=== Section Start ===

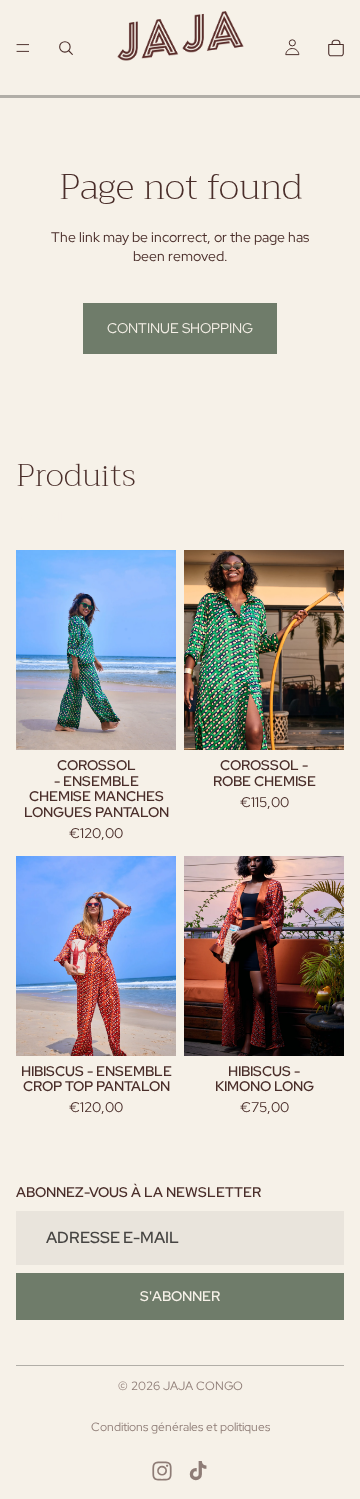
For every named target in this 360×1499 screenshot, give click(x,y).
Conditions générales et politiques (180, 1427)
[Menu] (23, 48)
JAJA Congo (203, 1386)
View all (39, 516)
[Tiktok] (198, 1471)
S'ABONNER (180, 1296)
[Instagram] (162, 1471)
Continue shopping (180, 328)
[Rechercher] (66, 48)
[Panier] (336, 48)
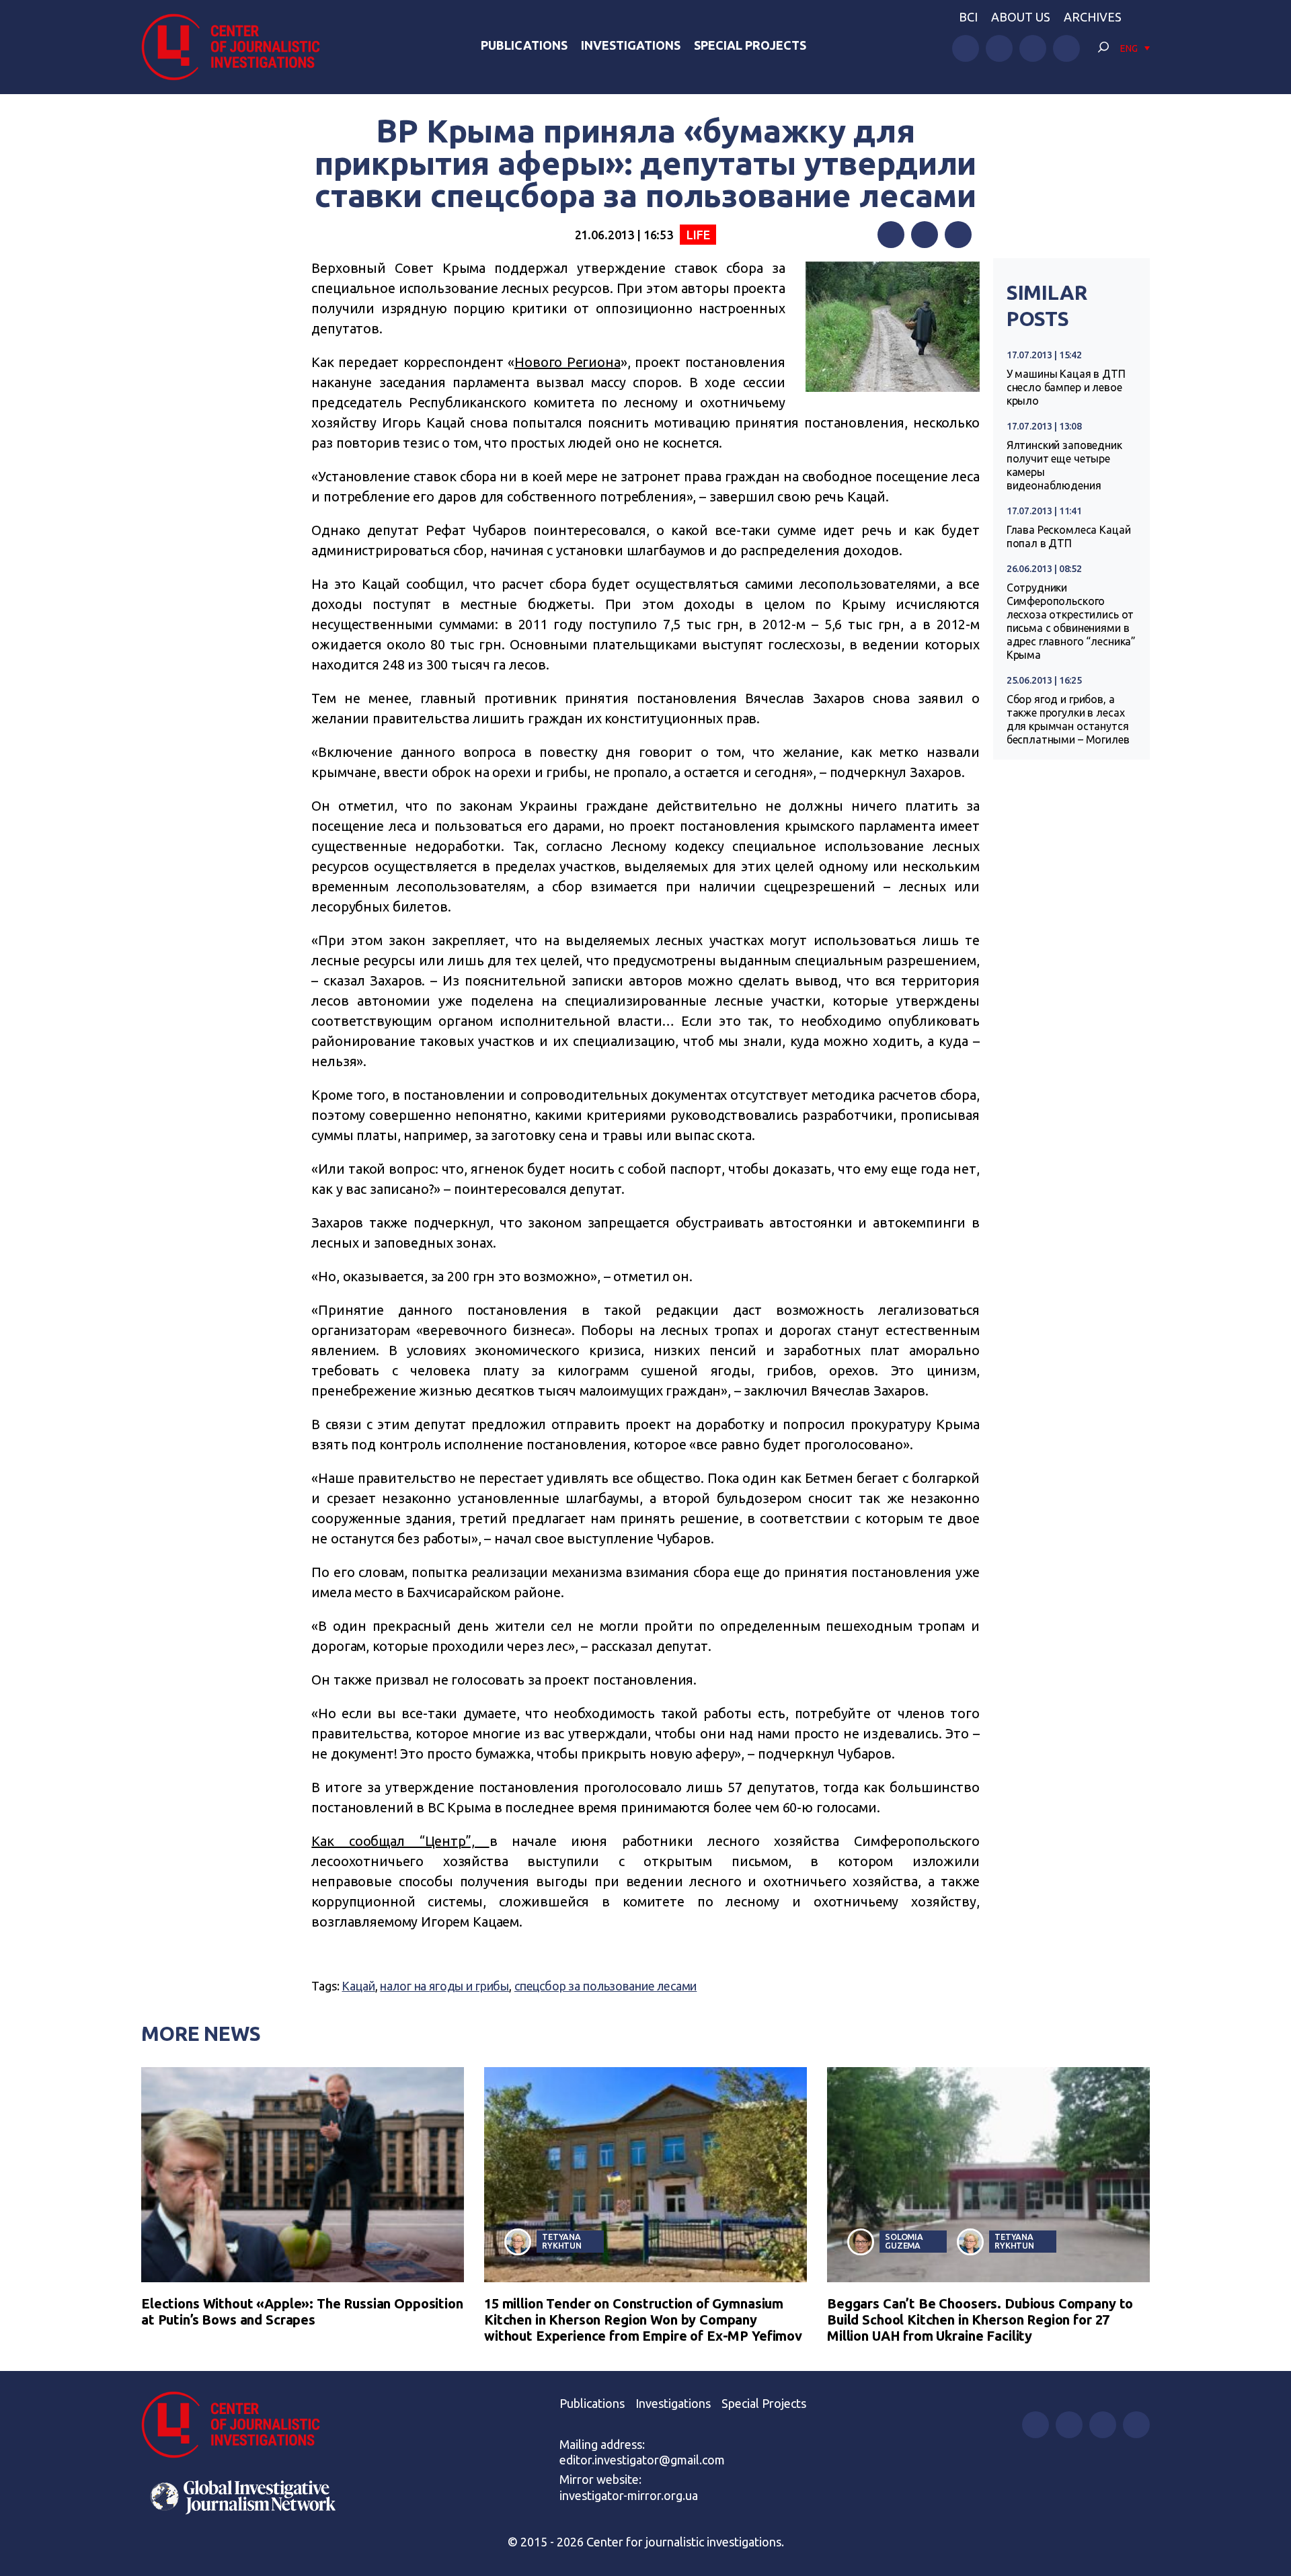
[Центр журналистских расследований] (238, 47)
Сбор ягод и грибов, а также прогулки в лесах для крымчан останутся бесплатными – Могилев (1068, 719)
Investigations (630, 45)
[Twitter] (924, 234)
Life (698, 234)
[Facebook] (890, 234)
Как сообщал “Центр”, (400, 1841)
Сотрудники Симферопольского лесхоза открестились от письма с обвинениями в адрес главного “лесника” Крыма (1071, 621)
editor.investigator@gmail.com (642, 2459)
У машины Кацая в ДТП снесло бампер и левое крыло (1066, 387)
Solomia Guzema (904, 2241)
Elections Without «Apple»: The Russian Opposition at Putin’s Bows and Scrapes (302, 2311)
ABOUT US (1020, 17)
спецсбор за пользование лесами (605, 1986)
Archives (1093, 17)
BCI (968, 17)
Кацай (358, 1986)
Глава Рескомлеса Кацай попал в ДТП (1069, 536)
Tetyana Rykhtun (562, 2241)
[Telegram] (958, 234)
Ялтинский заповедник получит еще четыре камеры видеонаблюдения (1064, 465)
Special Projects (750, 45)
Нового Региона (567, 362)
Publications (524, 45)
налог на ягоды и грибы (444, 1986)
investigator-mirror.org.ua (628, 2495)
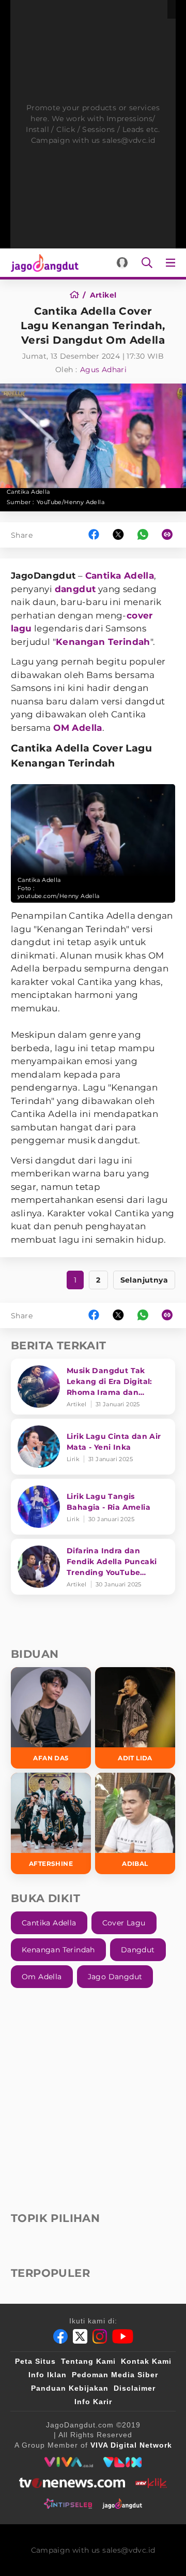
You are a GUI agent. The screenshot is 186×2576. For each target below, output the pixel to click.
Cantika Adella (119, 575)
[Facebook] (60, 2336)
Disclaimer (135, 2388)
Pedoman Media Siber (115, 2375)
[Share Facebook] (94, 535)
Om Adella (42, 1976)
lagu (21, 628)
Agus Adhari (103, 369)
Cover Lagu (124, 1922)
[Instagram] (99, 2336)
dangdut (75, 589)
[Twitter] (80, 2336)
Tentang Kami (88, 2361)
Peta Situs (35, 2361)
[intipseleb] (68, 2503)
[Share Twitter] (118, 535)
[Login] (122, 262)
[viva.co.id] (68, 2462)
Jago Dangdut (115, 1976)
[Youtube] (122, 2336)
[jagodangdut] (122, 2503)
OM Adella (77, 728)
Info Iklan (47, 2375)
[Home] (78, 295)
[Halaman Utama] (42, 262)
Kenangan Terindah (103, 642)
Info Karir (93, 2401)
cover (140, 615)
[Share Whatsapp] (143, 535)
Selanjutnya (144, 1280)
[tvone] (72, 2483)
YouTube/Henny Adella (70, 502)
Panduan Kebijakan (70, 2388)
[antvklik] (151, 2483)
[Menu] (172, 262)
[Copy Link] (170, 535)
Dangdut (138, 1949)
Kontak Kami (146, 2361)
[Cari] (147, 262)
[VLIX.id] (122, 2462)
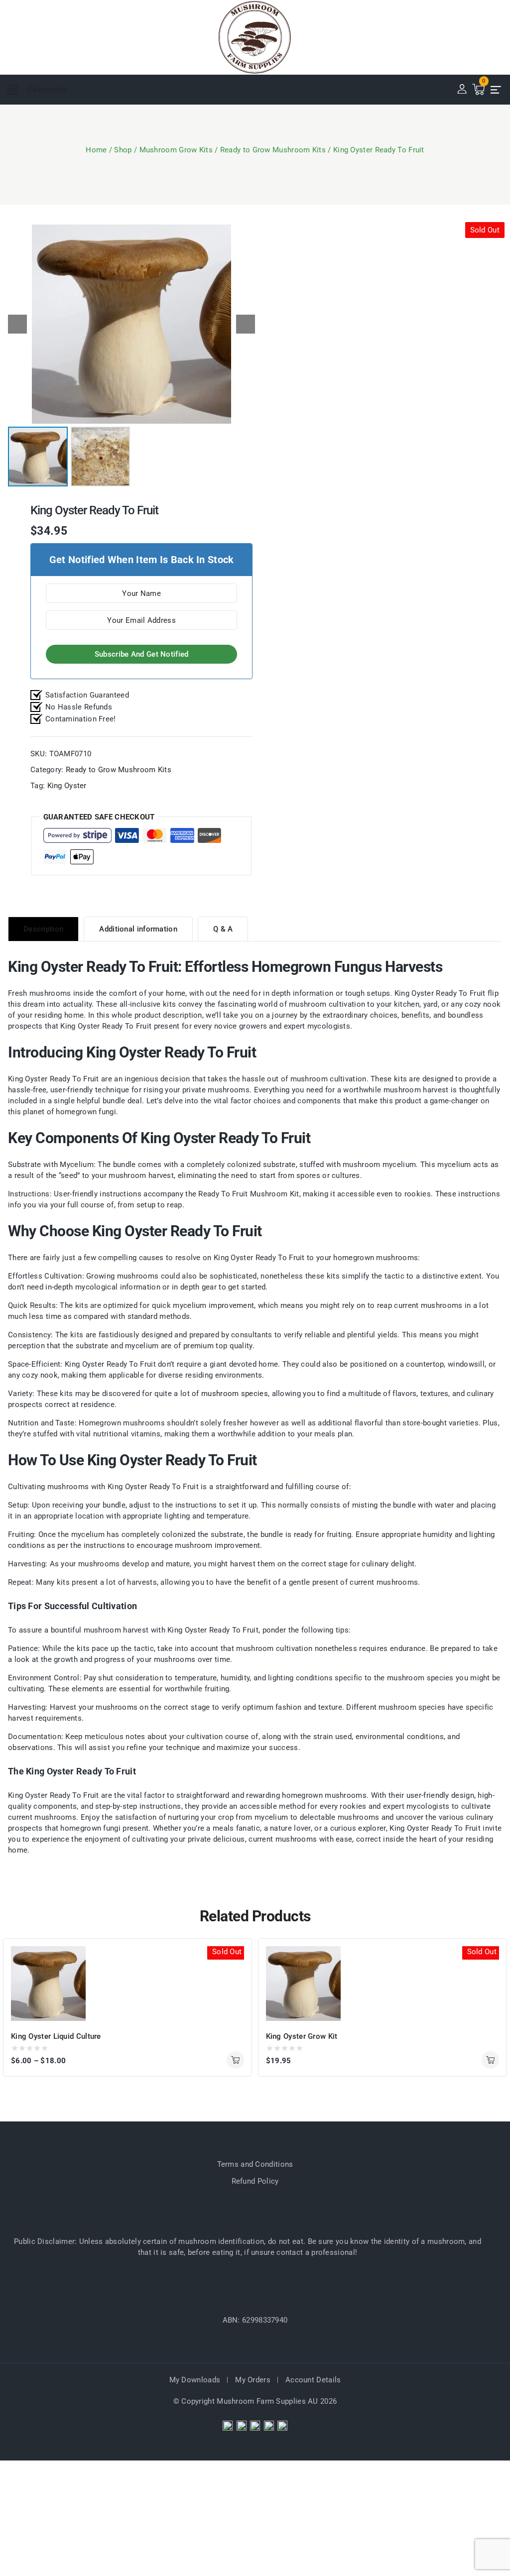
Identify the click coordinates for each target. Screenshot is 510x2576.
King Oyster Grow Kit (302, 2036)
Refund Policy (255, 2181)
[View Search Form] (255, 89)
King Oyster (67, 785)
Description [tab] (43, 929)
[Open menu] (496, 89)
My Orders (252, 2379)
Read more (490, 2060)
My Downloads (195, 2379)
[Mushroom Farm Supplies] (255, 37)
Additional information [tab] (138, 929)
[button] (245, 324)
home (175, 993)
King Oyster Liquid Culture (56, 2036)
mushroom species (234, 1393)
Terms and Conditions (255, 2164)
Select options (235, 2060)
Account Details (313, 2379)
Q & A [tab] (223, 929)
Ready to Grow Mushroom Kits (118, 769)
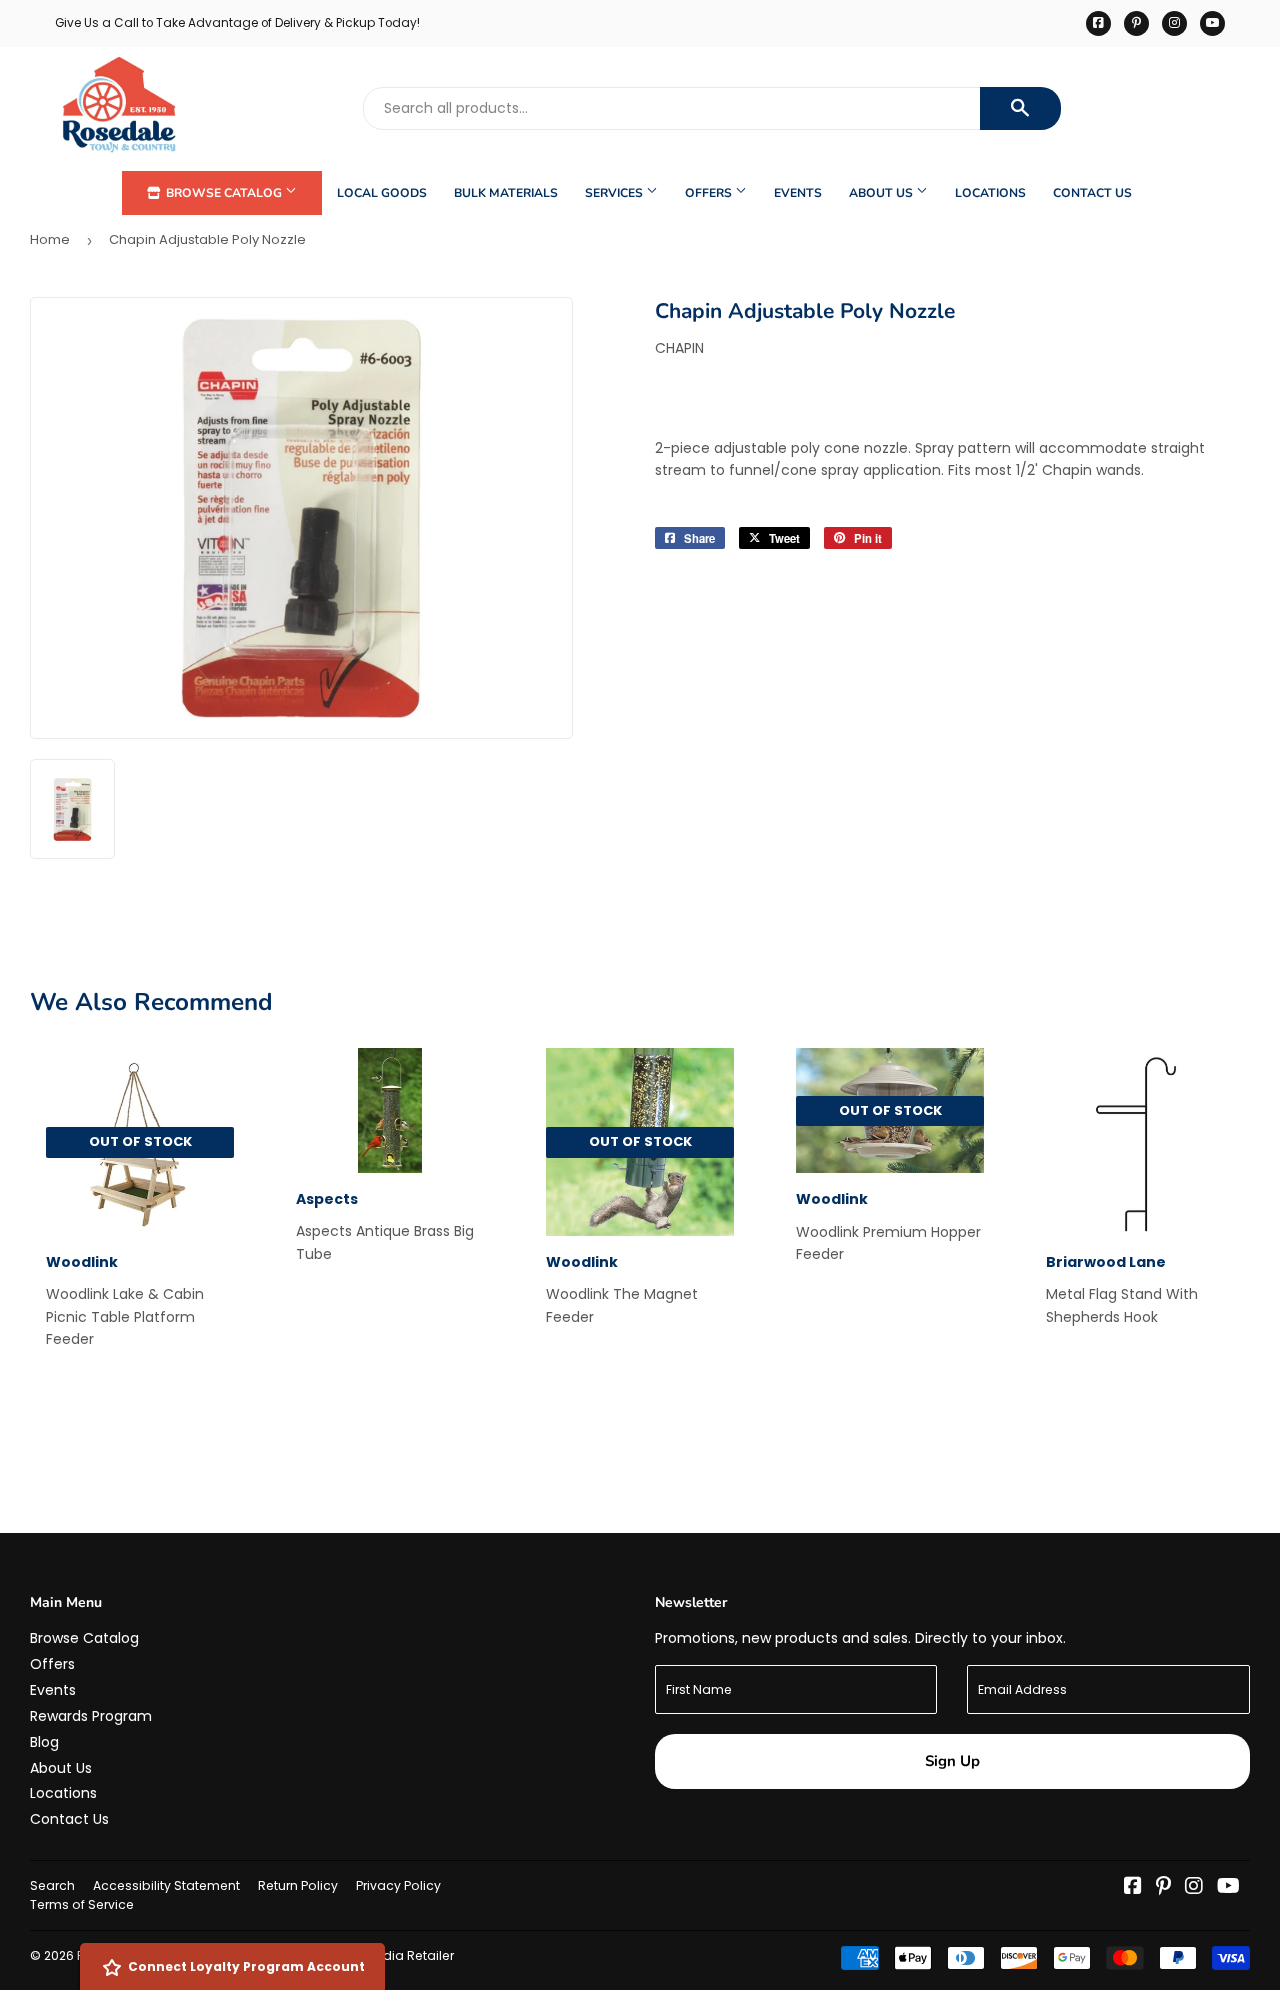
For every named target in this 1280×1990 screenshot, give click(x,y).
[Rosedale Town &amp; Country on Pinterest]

=== Section End ===

▶ _TASK INSTRUCTIONS_:
The records are given above. Copy each line in them that holds "Adella".

▶ _ANSWER TO THE EXERCISE_:
Cantika Adella (119, 575)
Om Adella (42, 1976)
OM Adella (77, 728)
YouTube/Henny Adella (70, 502)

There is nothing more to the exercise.